● **Exercise details**:
Below are the records. Restate word for word every line from the one that contains "Select the Work & Life menu item" through the final line, both included.

*** Opening Dataset excerpts ***

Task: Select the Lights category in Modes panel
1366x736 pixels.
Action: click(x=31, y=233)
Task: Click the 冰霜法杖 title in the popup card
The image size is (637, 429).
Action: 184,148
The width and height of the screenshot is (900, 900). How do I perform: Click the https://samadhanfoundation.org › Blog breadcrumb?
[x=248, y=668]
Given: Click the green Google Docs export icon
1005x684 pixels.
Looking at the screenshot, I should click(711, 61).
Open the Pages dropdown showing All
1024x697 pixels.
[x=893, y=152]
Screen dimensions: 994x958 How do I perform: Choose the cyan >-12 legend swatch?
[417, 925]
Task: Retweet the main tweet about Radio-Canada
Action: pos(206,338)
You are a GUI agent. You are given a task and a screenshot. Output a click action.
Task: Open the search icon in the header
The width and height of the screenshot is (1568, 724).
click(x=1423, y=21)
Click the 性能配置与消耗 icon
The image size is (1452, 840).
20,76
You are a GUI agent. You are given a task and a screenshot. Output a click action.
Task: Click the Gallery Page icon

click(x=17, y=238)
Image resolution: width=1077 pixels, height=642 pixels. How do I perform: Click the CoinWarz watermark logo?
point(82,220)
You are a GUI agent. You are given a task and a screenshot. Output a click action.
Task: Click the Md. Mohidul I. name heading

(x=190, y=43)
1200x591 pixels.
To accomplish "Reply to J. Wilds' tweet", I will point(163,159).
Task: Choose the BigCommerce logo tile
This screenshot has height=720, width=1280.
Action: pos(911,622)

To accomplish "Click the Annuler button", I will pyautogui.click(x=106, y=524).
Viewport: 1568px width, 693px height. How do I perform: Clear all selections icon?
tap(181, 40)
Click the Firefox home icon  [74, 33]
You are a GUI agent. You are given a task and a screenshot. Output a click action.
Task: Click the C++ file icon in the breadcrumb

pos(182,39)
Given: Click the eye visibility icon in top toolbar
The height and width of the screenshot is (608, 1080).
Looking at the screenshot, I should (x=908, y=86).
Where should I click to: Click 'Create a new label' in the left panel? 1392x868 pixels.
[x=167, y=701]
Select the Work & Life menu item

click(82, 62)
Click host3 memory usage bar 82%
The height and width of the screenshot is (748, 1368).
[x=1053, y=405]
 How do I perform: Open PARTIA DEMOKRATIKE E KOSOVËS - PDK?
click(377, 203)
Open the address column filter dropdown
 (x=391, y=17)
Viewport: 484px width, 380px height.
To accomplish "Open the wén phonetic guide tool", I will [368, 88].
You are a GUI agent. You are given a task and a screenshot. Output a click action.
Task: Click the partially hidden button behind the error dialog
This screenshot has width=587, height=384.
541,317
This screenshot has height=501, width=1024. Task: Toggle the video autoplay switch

*** Closing Dataset excerpts ***

● **Finished exercise**:
Select the Work & Life menu item

click(82, 62)
Click host3 memory usage bar 82%
The height and width of the screenshot is (748, 1368).
[x=1053, y=405]
 How do I perform: Open PARTIA DEMOKRATIKE E KOSOVËS - PDK?
click(377, 203)
Open the address column filter dropdown
 (x=391, y=17)
Viewport: 484px width, 380px height.
To accomplish "Open the wén phonetic guide tool", I will [368, 88].
You are a GUI agent. You are given a task and a screenshot. Output a click action.
Task: Click the partially hidden button behind the error dialog
This screenshot has width=587, height=384.
541,317
This screenshot has height=501, width=1024. Task: Toggle the video autoplay switch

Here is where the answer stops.